▸ **Task requirements**:
Quote the entries below from the line with "Instruction: Switch to scene tab B" through the line with "Task: Expand the TIMELINE section", both ends included, and only those lines.

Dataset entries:
○ ○ ○
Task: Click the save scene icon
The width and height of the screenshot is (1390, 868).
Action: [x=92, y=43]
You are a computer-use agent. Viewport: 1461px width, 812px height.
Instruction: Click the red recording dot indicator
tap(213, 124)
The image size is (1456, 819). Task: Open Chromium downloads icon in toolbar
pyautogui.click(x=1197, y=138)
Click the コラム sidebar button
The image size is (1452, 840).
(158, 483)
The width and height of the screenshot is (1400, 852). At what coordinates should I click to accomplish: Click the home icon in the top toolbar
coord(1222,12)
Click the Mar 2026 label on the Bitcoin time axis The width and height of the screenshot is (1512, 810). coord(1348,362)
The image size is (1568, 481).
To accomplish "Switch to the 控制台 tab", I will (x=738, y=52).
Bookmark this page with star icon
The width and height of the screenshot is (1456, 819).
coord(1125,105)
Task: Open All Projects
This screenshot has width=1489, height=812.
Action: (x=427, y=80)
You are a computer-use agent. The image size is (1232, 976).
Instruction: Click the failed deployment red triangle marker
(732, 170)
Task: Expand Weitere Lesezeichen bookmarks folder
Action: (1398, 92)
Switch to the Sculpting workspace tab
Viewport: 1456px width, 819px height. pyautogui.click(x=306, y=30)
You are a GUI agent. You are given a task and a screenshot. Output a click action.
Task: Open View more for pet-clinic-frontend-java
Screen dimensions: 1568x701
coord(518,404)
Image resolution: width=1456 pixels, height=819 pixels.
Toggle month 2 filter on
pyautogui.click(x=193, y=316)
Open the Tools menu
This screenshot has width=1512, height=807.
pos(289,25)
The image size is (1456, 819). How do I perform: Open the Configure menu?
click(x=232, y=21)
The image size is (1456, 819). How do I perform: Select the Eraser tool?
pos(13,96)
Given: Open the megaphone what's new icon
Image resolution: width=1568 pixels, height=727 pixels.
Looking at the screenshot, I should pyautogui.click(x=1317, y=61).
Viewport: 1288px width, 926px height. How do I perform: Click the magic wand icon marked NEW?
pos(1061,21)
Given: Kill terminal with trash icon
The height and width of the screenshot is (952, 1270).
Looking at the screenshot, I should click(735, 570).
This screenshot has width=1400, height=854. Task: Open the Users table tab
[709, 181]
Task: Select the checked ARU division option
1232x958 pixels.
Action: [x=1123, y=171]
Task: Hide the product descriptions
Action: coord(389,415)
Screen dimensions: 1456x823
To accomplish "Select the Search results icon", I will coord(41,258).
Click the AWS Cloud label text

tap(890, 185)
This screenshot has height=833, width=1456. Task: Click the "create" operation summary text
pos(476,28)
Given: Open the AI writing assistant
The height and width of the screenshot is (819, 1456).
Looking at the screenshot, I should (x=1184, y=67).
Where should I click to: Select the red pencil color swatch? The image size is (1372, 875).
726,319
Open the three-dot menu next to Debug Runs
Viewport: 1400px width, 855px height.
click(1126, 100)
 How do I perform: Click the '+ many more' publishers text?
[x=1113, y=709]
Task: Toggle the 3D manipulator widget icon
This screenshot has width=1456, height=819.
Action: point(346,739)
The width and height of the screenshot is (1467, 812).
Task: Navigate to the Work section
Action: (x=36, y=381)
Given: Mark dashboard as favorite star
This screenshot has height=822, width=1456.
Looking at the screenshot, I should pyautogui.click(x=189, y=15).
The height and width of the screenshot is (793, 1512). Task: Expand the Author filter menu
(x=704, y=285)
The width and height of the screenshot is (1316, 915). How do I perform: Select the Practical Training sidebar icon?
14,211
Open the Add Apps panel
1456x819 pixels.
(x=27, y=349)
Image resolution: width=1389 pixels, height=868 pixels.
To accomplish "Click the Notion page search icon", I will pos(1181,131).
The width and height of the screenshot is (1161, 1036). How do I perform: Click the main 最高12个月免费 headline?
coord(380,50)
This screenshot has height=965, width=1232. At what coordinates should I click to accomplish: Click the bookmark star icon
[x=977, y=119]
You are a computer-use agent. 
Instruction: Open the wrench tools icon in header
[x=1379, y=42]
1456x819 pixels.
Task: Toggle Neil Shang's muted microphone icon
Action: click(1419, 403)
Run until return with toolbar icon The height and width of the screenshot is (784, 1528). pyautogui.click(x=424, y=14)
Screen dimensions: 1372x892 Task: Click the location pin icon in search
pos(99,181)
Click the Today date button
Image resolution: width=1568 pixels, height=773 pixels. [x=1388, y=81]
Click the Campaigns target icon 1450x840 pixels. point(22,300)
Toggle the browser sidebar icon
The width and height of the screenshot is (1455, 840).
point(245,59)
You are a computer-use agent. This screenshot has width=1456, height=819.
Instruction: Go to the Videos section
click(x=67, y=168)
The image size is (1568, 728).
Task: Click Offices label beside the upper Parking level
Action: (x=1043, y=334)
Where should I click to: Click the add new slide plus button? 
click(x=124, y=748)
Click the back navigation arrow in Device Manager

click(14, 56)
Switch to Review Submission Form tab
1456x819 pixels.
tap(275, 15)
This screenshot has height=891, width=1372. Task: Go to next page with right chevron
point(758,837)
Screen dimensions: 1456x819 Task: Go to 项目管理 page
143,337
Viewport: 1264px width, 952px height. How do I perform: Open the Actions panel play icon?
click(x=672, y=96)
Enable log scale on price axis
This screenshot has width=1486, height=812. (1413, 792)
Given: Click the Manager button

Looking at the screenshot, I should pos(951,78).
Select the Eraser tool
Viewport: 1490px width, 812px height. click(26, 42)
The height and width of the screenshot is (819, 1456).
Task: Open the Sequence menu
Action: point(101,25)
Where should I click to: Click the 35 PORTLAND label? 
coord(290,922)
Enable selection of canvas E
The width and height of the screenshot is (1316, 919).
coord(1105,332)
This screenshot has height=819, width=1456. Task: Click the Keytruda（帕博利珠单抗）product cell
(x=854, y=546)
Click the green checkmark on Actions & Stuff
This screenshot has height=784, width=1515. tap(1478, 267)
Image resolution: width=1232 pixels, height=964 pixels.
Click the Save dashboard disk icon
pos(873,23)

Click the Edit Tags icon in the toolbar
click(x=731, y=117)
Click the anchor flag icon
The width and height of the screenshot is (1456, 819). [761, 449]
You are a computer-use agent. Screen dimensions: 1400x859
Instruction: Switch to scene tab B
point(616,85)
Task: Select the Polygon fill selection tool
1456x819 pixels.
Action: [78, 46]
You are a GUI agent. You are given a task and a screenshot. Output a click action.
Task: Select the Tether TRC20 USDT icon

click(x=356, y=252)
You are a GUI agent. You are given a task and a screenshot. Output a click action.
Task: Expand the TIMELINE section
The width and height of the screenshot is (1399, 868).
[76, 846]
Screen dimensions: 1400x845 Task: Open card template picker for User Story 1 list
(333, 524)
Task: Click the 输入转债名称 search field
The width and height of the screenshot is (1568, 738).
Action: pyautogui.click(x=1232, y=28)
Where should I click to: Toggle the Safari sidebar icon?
○ ○ ○
▸ **Answer box**:
Instruction: Switch to scene tab B
point(616,85)
Task: Select the Polygon fill selection tool
1456x819 pixels.
Action: [78, 46]
You are a GUI agent. You are given a task and a screenshot. Output a click action.
Task: Select the Tether TRC20 USDT icon

click(x=356, y=252)
You are a GUI agent. You are given a task and a screenshot. Output a click action.
Task: Expand the TIMELINE section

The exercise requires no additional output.